Start of Block

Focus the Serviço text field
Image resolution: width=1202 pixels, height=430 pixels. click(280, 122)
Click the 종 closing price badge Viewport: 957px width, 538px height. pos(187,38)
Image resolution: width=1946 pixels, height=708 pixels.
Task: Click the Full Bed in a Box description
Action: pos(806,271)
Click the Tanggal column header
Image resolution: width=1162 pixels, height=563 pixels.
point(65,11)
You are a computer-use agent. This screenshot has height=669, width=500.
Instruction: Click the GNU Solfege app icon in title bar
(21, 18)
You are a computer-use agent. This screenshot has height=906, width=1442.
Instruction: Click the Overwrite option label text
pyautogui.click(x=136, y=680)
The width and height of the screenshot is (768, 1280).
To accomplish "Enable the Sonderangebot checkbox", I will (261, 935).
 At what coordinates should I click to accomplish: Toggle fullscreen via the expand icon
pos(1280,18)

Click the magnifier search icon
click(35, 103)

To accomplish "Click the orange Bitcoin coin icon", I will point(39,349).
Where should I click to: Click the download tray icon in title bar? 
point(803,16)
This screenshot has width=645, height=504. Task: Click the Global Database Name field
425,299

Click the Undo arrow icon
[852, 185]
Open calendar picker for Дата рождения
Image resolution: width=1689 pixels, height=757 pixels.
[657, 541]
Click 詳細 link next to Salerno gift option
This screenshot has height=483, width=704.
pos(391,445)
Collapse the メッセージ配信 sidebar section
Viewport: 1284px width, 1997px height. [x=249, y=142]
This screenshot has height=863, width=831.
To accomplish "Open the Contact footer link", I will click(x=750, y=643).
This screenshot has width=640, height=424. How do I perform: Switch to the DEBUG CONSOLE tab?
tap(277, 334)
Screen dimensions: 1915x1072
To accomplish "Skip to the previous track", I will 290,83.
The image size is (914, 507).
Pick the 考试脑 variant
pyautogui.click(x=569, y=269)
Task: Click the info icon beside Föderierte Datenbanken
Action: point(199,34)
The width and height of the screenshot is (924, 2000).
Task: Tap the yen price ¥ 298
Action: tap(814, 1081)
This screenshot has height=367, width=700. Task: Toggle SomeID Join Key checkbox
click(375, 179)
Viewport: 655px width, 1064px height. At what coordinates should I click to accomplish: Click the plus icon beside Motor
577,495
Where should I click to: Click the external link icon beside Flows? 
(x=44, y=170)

End of Block

→ About this exercise: Make an exact copy of all the entries above.

→ Solved problem:
Focus the Serviço text field
Image resolution: width=1202 pixels, height=430 pixels. click(280, 122)
Click the 종 closing price badge Viewport: 957px width, 538px height. pos(187,38)
Image resolution: width=1946 pixels, height=708 pixels.
Task: Click the Full Bed in a Box description
Action: pos(806,271)
Click the Tanggal column header
Image resolution: width=1162 pixels, height=563 pixels.
point(65,11)
You are a computer-use agent. This screenshot has height=669, width=500.
Instruction: Click the GNU Solfege app icon in title bar
(21, 18)
You are a computer-use agent. This screenshot has height=906, width=1442.
Instruction: Click the Overwrite option label text
pyautogui.click(x=136, y=680)
The width and height of the screenshot is (768, 1280).
To accomplish "Enable the Sonderangebot checkbox", I will (261, 935).
 At what coordinates should I click to accomplish: Toggle fullscreen via the expand icon
pos(1280,18)

Click the magnifier search icon
click(35, 103)

To accomplish "Click the orange Bitcoin coin icon", I will point(39,349).
Where should I click to: Click the download tray icon in title bar? 
point(803,16)
This screenshot has width=645, height=504. Task: Click the Global Database Name field
425,299

Click the Undo arrow icon
[852, 185]
Open calendar picker for Дата рождения
Image resolution: width=1689 pixels, height=757 pixels.
[657, 541]
Click 詳細 link next to Salerno gift option
This screenshot has height=483, width=704.
pos(391,445)
Collapse the メッセージ配信 sidebar section
Viewport: 1284px width, 1997px height. [x=249, y=142]
This screenshot has height=863, width=831.
To accomplish "Open the Contact footer link", I will click(x=750, y=643).
This screenshot has width=640, height=424. How do I perform: Switch to the DEBUG CONSOLE tab?
tap(277, 334)
Screen dimensions: 1915x1072
To accomplish "Skip to the previous track", I will 290,83.
The image size is (914, 507).
Pick the 考试脑 variant
pyautogui.click(x=569, y=269)
Task: Click the info icon beside Föderierte Datenbanken
Action: point(199,34)
The width and height of the screenshot is (924, 2000).
Task: Tap the yen price ¥ 298
Action: tap(814, 1081)
This screenshot has height=367, width=700. Task: Toggle SomeID Join Key checkbox
click(375, 179)
Viewport: 655px width, 1064px height. At what coordinates should I click to accomplish: Click the plus icon beside Motor
577,495
Where should I click to: Click the external link icon beside Flows? 
(x=44, y=170)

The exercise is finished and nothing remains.